▸ **ACTION ITEM**
Nothing but the lines from the one containing "You are a computer-use agent. Viewport: 780px" through the end of the data should be output, each reproduced exactly.

▸ **DATA FOR THE TASK**
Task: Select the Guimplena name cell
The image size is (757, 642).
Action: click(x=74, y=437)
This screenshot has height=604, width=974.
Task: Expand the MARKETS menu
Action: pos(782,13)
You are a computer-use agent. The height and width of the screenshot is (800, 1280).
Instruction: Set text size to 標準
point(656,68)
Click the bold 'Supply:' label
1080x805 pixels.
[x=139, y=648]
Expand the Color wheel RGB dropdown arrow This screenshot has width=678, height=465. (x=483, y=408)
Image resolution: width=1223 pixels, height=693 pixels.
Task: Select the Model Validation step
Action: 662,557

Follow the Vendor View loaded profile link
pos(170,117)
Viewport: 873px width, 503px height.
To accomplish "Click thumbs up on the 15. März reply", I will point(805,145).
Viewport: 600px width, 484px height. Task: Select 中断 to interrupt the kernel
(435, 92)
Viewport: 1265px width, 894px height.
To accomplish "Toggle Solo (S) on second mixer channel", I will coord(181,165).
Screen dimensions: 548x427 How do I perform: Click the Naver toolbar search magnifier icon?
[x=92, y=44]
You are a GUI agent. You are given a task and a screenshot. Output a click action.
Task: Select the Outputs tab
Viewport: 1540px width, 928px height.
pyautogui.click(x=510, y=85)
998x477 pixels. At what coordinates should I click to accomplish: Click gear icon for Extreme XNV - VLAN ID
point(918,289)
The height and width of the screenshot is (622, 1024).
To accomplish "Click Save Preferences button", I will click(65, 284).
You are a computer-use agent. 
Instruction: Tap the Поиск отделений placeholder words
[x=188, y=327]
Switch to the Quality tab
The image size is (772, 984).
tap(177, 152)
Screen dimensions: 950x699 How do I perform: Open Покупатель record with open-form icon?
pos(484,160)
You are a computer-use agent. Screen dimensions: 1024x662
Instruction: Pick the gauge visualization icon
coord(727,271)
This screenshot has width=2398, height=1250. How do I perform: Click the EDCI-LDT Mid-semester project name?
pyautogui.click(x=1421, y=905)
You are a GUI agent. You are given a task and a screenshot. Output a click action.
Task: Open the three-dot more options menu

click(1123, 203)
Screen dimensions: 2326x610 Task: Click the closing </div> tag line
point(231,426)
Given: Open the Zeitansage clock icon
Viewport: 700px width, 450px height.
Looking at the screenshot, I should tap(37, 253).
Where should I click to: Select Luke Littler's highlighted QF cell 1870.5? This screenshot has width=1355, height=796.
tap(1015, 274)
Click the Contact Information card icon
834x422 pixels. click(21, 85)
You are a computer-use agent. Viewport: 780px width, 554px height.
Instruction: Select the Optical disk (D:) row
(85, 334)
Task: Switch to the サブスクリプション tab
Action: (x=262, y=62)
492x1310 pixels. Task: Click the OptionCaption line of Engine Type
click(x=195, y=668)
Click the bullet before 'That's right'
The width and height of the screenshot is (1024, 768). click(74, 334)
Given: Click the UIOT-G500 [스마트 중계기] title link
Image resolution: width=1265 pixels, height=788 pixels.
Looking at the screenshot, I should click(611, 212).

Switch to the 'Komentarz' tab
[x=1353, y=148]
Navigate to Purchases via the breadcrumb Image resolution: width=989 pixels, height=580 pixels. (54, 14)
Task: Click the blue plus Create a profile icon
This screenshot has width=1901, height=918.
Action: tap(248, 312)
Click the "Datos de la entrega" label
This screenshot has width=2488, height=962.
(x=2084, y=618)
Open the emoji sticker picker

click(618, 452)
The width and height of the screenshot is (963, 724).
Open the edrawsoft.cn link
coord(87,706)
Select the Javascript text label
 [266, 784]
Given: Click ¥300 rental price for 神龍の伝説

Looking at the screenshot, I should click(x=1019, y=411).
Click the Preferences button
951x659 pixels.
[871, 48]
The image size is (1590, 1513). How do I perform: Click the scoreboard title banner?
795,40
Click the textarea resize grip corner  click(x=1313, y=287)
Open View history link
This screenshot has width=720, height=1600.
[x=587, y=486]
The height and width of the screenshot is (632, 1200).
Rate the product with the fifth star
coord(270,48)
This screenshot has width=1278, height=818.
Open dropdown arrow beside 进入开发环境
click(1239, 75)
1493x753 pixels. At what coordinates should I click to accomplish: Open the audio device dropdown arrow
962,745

▸ **RESPONSE TO THE EXERCISE**
You are a computer-use agent. Viewport: 780px width, 554px height.
Instruction: Select the Optical disk (D:) row
(85, 334)
Task: Switch to the サブスクリプション tab
Action: (x=262, y=62)
492x1310 pixels. Task: Click the OptionCaption line of Engine Type
click(x=195, y=668)
Click the bullet before 'That's right'
The width and height of the screenshot is (1024, 768). click(74, 334)
Given: Click the UIOT-G500 [스마트 중계기] title link
Image resolution: width=1265 pixels, height=788 pixels.
Looking at the screenshot, I should click(611, 212).

Switch to the 'Komentarz' tab
[x=1353, y=148]
Navigate to Purchases via the breadcrumb Image resolution: width=989 pixels, height=580 pixels. (54, 14)
Task: Click the blue plus Create a profile icon
This screenshot has width=1901, height=918.
Action: tap(248, 312)
Click the "Datos de la entrega" label
This screenshot has width=2488, height=962.
(x=2084, y=618)
Open the emoji sticker picker

click(618, 452)
The width and height of the screenshot is (963, 724).
Open the edrawsoft.cn link
coord(87,706)
Select the Javascript text label
 [266, 784]
Given: Click ¥300 rental price for 神龍の伝説

Looking at the screenshot, I should click(x=1019, y=411).
Click the Preferences button
951x659 pixels.
[871, 48]
The image size is (1590, 1513). How do I perform: Click the scoreboard title banner?
795,40
Click the textarea resize grip corner  click(x=1313, y=287)
Open View history link
This screenshot has width=720, height=1600.
[x=587, y=486]
The height and width of the screenshot is (632, 1200).
Rate the product with the fifth star
coord(270,48)
This screenshot has width=1278, height=818.
Open dropdown arrow beside 进入开发环境
click(1239, 75)
1493x753 pixels. At what coordinates should I click to accomplish: Open the audio device dropdown arrow
962,745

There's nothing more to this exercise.